Add model downloader support

cau-git · cau-git · commit fc2ab41b5061 · 2026-03-16T14:53:11.000+01:00
Signed-off-by: Christoph Auer &lt;cau@zurich.ibm.com&gt;
diff --git a/docling/cli/models.py b/docling/cli/models.py
@@ -42,6 +42,7 @@ class _AvailableModels(str, Enum):
     GRANITE_CHART_EXTRACTION = "granite_chart_extraction"

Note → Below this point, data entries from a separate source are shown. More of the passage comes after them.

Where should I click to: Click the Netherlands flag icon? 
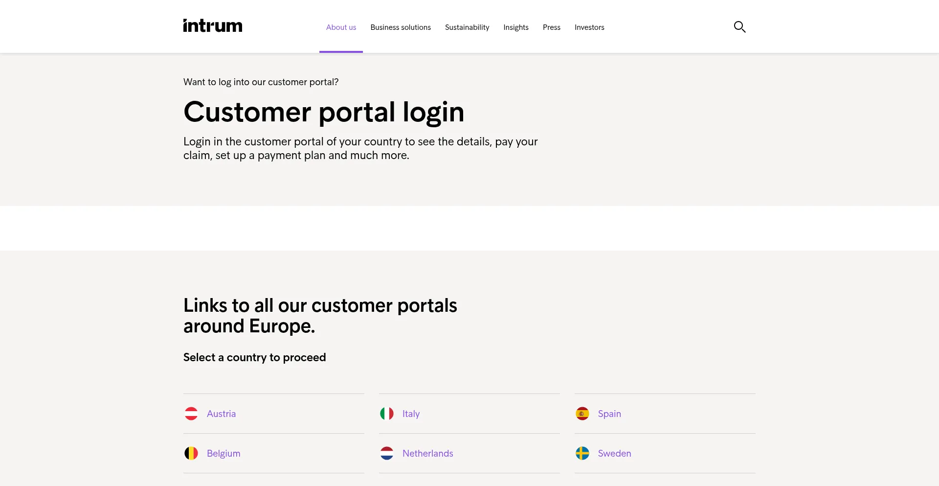click(x=387, y=453)
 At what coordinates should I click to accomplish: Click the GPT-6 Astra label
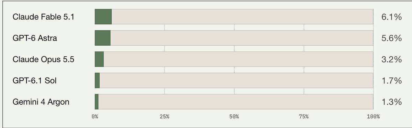point(35,38)
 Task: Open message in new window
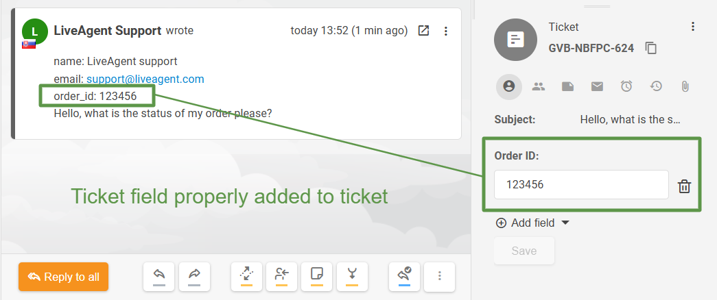pyautogui.click(x=424, y=31)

     RAPIDOCR = "rapidocr"
     EASYOCR = "easyocr"
+    NEMOTRON_OCR = "nemotron_ocr"
 
 
 _default_models = [
@@ -123,6 +124,7 @@ def download(
         in to_download,
         with_rapidocr=_AvailableModels.RAPIDOCR in to_download,
         with_easyocr=_AvailableModels.EASYOCR in to_download,
+        with_nemotron_ocr=_AvailableModels.NEMOTRON_OCR in to_download,
     )
 
     if quiet:
diff --git a/docling/datamodel/pipeline_options.py b/docling/datamodel/pipeline_options.py
@@ -329,7 +329,8 @@ class NemotronOcrOptions(OcrOptions):
     Notes:
         Nemotron OCR does not expose runtime language selection through its public
         API. The `lang` field is kept only for compatibility with the shared OCR
-        options interface.
+        options interface. Use the pipeline-level `artifacts_path` to point to
+        pre-downloaded checkpoint artifacts.
     """
 
     kind: ClassVar[Literal["nemotron-ocr"]] = "nemotron-ocr"
@@ -342,16 +343,6 @@ class NemotronOcrOptions(OcrOptions):
             )
         ),
     ] = []
-    model_dir: Annotated[
-        Optional[Path],
-        Field(
-            description=(
-                "Optional directory containing the Nemotron OCR checkpoint files "
-                "(`detector.pth`, `recognizer.pth`, `relational.pth`, `charset.txt`). "
-                "If omitted, the upstream package downloads them from Hugging Face."
-            )
-        ),
-    ] = None
     merge_level: Annotated[
         Literal["word", "sentence", "paragraph"],
         Field(
diff --git a/docling/models/stages/ocr/nemotron_ocr_model.py b/docling/models/stages/ocr/nemotron_ocr_model.py
@@ -18,6 +18,7 @@
 )
 from docling.datamodel.settings import settings
 from docling.models.base_ocr_model import BaseOcrModel
+from docling.models.utils.hf_model_download import download_hf_model
 from docling.utils.accelerator_utils import decide_device
 from docling.utils.profiling import TimeRecorder
 
@@ -53,6 +54,8 @@ class NemotronOcrPrediction(TypedDict):
 
 
 class NemotronOcrModel(BaseOcrModel):
+    _repo_id = "nvidia/nemotron-ocr-v1"
+
     def __init__(
         self,
         enabled: bool,
@@ -81,12 +84,10 @@ def __init__(
                     "Python 3.12 and CUDA 13.x."
                 ) from exc
 
-            model_dir = (
-                str(self.options.model_dir)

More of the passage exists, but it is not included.